In general, the trade-off here is between un-reclaimed objects vs garbage collection frequency. Setting a low value keeps low levels of un-reclaimed memory, but causes frequent garbage collection that may affect performance. Setting a high value triggers garbage collection less frequently, but results in higher levels of un-reclaimed memory. This setting is dependent upon the overall workload.
reclaim_batch_size = 8000
Configures the batch size for garbage collection.
The garbage collector reclaims memory from objects in batches, in order to restrict the number of objects being reclaimed in a single garbage collection pass. The intent of this approach is to minimize the operation time of a single garbage collection pass.
high_reclaim_threshold = 8 MB
Configures the high memory threshold for garbage collection.

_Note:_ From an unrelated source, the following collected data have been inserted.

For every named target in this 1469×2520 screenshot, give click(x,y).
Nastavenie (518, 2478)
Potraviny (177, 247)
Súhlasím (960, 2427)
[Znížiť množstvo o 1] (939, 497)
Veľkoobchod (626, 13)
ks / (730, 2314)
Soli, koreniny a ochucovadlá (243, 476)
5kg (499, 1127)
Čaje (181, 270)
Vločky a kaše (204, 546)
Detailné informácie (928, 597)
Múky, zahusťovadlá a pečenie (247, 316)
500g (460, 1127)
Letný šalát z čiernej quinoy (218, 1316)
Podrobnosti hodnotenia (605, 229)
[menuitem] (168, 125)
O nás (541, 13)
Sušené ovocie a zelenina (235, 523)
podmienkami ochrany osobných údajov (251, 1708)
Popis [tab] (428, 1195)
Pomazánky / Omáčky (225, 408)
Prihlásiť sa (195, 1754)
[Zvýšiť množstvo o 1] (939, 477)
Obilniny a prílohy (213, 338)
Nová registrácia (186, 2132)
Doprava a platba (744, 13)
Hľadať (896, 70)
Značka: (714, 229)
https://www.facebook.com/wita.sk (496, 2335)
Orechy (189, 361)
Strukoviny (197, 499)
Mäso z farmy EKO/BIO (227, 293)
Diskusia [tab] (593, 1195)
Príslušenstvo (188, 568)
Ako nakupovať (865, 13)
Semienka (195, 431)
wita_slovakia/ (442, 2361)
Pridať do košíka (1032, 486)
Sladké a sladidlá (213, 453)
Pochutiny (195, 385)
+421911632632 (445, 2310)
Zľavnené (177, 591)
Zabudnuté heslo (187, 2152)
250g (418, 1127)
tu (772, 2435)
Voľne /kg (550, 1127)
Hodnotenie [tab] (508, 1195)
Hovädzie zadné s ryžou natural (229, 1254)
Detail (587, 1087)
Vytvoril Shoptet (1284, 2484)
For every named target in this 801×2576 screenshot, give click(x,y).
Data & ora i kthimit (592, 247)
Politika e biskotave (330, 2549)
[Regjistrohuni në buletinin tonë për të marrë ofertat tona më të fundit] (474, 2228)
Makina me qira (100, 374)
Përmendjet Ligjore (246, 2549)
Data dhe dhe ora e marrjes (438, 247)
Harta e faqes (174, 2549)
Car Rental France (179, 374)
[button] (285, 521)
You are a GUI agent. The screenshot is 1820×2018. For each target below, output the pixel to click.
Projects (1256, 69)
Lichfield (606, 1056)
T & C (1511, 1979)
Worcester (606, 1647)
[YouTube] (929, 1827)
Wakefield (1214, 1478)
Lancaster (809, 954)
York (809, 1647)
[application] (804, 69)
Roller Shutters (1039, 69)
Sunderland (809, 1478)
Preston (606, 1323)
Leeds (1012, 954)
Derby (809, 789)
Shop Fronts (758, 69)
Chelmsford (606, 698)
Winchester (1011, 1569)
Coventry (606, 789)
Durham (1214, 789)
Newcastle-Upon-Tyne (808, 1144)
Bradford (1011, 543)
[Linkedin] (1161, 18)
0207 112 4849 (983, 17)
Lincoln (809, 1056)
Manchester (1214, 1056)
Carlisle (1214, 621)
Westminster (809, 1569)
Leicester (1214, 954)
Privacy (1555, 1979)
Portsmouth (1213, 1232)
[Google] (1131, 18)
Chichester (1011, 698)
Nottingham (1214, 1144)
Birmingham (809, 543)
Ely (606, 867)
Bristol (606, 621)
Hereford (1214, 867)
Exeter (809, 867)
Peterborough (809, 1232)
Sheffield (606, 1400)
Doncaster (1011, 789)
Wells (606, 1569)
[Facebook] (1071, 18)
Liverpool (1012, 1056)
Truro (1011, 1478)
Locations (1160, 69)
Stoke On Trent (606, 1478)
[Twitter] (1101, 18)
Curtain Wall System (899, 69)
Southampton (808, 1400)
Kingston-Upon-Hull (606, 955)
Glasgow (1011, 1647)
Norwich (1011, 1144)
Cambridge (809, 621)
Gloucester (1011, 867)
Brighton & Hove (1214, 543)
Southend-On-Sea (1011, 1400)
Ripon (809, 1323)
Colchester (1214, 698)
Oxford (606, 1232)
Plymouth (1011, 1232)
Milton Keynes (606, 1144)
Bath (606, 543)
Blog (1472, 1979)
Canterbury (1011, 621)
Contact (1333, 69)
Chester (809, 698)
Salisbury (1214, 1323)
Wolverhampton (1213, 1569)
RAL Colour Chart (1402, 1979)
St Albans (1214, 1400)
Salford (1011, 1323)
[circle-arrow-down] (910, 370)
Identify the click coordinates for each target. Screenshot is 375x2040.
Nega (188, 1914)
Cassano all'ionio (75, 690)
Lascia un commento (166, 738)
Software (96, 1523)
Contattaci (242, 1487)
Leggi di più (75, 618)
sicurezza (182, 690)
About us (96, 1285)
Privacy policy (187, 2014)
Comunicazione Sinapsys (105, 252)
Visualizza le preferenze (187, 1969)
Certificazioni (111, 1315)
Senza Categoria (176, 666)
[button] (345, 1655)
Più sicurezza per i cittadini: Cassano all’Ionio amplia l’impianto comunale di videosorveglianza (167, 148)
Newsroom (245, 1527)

Because garbage collection works in batches, it is possible that a session may have many objects that can be reclaimed, but which were not. In such situations, in order to prevent garbage collection lists from becoming too bloated, this value is used to continue reclaiming objects within a single pass, even though that batch size limit has been reached, until the total size of the still-waiting-to-be-reclaimed objects is less than this threshold, or there are no more objects eligible for reclamation.
JIT (MOT)
enable_mot_codegen = true
Specifies whether to use JIT query compilation and execution for planned queries.
JIT query execution enables JIT-compiled code to be prepared for a prepared query during its planning phase. The resulting JIT-compiled function is executed whenever the prepared query is invoked. JIT compilation usually takes place in the form of LLVM. On platforms where LLVM is not natively supported, MOT provides a software-based fallback called Tiny Virtual Machine (TVM).
force_mot_pseudo_codegen = false
Specifies whether to use TVM (pseudo-LLVM) even though LLVM is supported on the current platform.
On platforms where LLVM is not natively supported, MOT automatically defaults to TVM.
On platforms where LLVM is natively supported, LLVM is used by default. This configuration item enables the use of TVM for JIT compilation and execution on platforms on which LLVM is supported.
enable_mot_codegen_print = false
Specifies whether to print emitted LLVM/TVM IR code for JIT-compiled queries.
mot_codegen_limit = 100
Limits the number of JIT queries allowed per user session.
Storage (MOT)
allow_index_on_nullable_column = true
Specifies whether it is permitted to define an index over a nullable column.
Default MOT.conf File
The minimum settings and configuration point the Postgresql.conf file to the location of the MOT.conf file:
Postgresql.conf
mot_config_file = '/tmp/gauss/ MOT.conf'
Ensure that the value of the max_process_memory setting is sufficient to include the global (data and index) and local (sessions) memory of MOT tables.
The default content of MOT.conf is sufficient to get started. The settings can be optimized later.